This study has certain limitations. First, although the indicator system covers seven dimensions, the consideration of some sub-divisions is not yet sufficient, which may affect the comprehensive portrayal of the complex ecosystem; second, although the dynamic QCA method can capture time-series changes, the analysis of the long-term evolution path is still insufficient due to the limitation of the panel data length, and the transient impact of policy shocks on the grouping is not explored in depth; third, the study focuses on the macro-analysis at the provincial level and lacks the micro-case nesting of local municipalities or specific industries, making it difficult to accurately reveal the differentiated logic of digital innovation at the grassroots level.
Future research can be expanded in two ways.

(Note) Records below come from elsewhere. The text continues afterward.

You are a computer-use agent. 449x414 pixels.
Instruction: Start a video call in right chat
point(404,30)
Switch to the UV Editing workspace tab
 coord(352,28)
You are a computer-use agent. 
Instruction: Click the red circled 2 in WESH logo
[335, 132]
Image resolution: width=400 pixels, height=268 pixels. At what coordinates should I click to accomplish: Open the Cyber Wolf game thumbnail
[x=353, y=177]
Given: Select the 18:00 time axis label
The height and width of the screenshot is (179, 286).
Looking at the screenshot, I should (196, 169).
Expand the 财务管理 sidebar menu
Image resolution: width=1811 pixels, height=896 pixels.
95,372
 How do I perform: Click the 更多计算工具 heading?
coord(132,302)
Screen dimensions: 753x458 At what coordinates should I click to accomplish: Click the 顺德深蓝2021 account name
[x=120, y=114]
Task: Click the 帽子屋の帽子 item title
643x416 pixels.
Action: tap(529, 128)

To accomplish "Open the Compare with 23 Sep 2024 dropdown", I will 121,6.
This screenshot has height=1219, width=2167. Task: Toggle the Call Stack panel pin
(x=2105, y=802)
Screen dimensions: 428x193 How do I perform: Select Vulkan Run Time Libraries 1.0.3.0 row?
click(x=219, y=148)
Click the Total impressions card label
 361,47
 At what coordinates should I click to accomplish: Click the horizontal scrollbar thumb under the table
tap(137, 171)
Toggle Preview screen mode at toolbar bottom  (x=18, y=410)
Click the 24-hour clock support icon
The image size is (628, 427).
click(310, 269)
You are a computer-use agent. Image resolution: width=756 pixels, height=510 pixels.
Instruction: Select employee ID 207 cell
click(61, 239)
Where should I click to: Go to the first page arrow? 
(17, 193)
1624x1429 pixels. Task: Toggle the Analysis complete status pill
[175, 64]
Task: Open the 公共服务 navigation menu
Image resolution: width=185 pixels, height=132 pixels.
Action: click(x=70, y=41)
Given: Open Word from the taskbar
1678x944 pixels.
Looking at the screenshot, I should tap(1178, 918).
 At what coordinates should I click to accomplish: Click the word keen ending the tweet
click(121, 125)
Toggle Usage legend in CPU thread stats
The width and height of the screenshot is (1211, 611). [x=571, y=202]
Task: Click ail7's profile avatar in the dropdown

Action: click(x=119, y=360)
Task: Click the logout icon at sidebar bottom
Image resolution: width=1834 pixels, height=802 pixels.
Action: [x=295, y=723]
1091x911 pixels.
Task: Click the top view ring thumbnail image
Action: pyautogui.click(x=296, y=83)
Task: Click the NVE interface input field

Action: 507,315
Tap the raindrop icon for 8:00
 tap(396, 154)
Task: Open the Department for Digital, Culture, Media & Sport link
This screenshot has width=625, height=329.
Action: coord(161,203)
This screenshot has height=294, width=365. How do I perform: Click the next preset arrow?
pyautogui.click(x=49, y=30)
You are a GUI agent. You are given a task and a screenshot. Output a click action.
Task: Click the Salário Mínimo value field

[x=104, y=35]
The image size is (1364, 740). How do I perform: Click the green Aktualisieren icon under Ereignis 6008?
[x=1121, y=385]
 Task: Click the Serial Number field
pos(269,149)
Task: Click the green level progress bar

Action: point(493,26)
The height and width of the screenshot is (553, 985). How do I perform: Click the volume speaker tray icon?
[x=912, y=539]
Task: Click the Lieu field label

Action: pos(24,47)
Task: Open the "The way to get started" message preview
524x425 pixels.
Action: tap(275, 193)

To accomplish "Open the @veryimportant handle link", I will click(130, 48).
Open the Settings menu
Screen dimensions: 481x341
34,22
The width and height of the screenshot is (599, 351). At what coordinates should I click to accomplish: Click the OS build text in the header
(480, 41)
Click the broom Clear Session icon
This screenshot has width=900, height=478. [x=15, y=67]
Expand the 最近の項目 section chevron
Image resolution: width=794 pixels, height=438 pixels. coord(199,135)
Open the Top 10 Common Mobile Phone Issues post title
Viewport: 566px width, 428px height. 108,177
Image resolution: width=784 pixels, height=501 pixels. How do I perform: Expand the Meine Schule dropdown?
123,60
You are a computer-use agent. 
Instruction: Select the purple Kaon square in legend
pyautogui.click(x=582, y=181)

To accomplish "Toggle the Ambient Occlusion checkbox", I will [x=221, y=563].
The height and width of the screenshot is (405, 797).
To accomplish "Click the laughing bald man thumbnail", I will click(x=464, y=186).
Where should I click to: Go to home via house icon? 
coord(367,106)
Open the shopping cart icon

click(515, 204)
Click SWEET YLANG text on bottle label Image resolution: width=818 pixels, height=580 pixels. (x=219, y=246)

The first is to improve the indicator system, incorporate emerging dimensions such as data security and digital inclusion and building a more inclusive assessment framework; the second is to extend the data observation cycle, carry out event studies in conjunction with major policy nodes, and deepen the analysis of dynamic mechanisms. The third is to nest micro cases of cities and regions so as to accurately identify the differences in the driving paths of digital innovation at different levels through the linkage analysis of “macro pattern + micro mechanism” and to provide more refined theoretical support for the collaborative development of the region.

Author Contributions

Conceptualization, S.G. and L.L.; methodology, S.G. and L.L.; software, L.L. and B.Q.; validation, S.G., L.L. and B.Q.; formal analysis, S.G., L.L. and B.Q.; investigation, S.G. and L.L.; resources, B.Q.; data curation, L.L.; writing—original draft preparation, S.G. and L.L.; writing—review and editing, S.G., L.L. and B.Q.; visualization, S.G. and L.L.; supervision, S.G. and B.Q.; project administration, S.G. and L.L.; funding acquisition, S.G. and L.L. All authors have read and agreed to the published version of the manuscript.

Funding

This research was funded by the Philosophy and Social Science Planning Project of Heilongjiang Province (22GLE386); and the Postgraduate Innovation Project of Harbin Normal University, funded by (HSDSSCX2025-43).

Institutional Review Board Statement

Not applicable.

Informed Consent Statement

Not applicable.

Data Availability Statement

The original contributions presented in this study are included in the article. Further inquiries can be directed to the corresponding author.

Conflicts of Interest

The authors declare no conflicts of interest.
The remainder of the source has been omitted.